Que faire ? Le peuple au secours de la démocratie
La solution au poison ploutocratique tient en peu de mots. D’abord, écarter l’argent de la politique par tous les moyens : cela passe par le financement public des campagnes électorales – les effets vertueux ne se font en général pas attendre (candidats plus nombreux et plus divers) –, et le refus des grosses donations, inauguré par Bernie Sanders et repris aujourd’hui par Kristen Gillibrand, l’étoile montante de l’aile gauche du parti démocrate. Restaurer également la participation du plus grand nombre afin que le gouvernement redevienne la chose de tous, un objectif illustré par l’idée simple, mais encore utopique, de « getting to 80 % » (parvenir à 80 % de participation électorale) selon les termes de Miles Rapoport, ancien élu dans le Connecticut et président du think tank Demos, qui organisait au Ash Center un symposium avec de nombreux activistes et policy makers de tous les États.
Les solutions discutées peuvent frapper l’observateur étranger par leur optimisme et leur aspect incrémental et bricolé, dans un système imparfait et archaïque, différent du nôtre en ce que le vote y ressemble plus à un privilège blanc qu’à un droit constitutionnellement garanti ; mais proche en ce qu’il connaît aussi, comme l’Union européenne, de nombreux « déficits démocratiques »…
Qu’il s’agisse de clean electoral laws, de « vouchers » démocratiques donnés aux candidats refusant les grosses donations, de campagnes d’inscription sur les listes de vote par université ou dans les quartiers déshérités, de commissions « indépendantes » de découpage électoral comme en Californie, toutes dépendent d’un activisme démocratique qui dessine, État par État, l’espoir de la démocratie retrouvée.
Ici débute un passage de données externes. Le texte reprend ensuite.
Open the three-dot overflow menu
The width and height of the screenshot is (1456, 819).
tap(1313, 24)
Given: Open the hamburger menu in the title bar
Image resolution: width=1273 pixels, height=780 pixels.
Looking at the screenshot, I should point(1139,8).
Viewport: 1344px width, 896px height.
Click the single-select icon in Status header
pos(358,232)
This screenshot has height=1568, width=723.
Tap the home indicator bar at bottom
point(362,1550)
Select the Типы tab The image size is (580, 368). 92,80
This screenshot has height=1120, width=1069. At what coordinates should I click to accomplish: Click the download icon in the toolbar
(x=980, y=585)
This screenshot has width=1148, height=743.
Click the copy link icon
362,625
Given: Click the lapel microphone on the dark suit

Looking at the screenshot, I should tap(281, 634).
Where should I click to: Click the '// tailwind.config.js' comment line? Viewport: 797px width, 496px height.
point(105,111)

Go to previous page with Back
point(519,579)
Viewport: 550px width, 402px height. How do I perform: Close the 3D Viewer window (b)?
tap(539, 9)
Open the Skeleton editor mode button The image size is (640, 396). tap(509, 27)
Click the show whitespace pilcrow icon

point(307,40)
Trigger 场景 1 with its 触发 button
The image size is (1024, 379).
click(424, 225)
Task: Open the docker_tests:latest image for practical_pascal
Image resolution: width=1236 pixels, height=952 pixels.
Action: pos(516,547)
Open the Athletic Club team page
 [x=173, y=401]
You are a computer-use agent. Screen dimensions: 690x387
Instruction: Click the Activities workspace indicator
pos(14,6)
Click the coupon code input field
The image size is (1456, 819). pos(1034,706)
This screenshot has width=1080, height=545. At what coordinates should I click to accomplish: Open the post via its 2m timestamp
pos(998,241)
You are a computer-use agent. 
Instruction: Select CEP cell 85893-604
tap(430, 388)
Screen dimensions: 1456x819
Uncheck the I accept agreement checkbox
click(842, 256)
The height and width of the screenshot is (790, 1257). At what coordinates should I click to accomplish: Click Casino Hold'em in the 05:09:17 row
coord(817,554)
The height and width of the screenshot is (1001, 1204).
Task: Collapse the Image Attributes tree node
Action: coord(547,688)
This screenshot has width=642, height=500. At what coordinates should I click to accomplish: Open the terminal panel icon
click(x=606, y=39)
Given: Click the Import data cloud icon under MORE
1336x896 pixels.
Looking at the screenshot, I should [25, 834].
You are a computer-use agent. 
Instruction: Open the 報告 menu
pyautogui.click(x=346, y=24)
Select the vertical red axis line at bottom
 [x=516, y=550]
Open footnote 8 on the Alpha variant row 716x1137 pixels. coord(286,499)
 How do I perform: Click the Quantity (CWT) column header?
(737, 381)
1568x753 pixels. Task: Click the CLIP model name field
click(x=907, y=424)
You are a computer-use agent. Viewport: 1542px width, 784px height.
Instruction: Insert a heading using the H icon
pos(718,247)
Ainsi, la « résistance » à Trump organisée par les Indivisibles, souvent en lien avec la galaxie Sanders, la marche des femmes de janvier 2017, le mouvement Black Lives Matter et le mouvement des lycéens contre les armes à feu ont-ils réveillé l’espoir d’un nouveau mouvement social fédéré autour de la démocratie. Là, se recrutent les nouveaux et nouvelles candidat.e.s. bien décidé.e.s à réclamer le pouvoir et l’égalité démocratique entre les genres, les races, les classes et les âges, comme l’illustrent à la fois les retombées du mouvement #MeToo dans l’opinion[6], ou l’apparition de candidats plus à gauche que les démocrates, au style parfois musclé, comme Jared Golden dans le Maine, et d’origines ethniques diverses, comme Stacey Abrams, première candidate gouvernatoriale noire en Georgie, ou Paulette Jordan, Amérindienne, dans l’Idaho.
Les élections de 2018 diront si cette vague de résistance démocratique porte ses fruits. Beaucoup sont optimistes. Elle prouve en tout cas que le désir d’égalité n’est pas mort en Amérique et que la voix du peuple en colère, offensé que ses élites l’aient trahi au profit du marché résonne non pas contre, mais pour la démocratie.